* Directions
Reproduce every one of the following entries word for word, keeping each line as it stands.

>> Begin Available records

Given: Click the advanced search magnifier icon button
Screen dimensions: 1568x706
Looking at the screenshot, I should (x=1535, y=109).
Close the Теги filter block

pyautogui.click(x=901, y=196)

>> End Available records

* Solution for this task
Given: Click the advanced search magnifier icon button
Screen dimensions: 1568x706
Looking at the screenshot, I should (x=1535, y=109).
Close the Теги filter block

pyautogui.click(x=901, y=196)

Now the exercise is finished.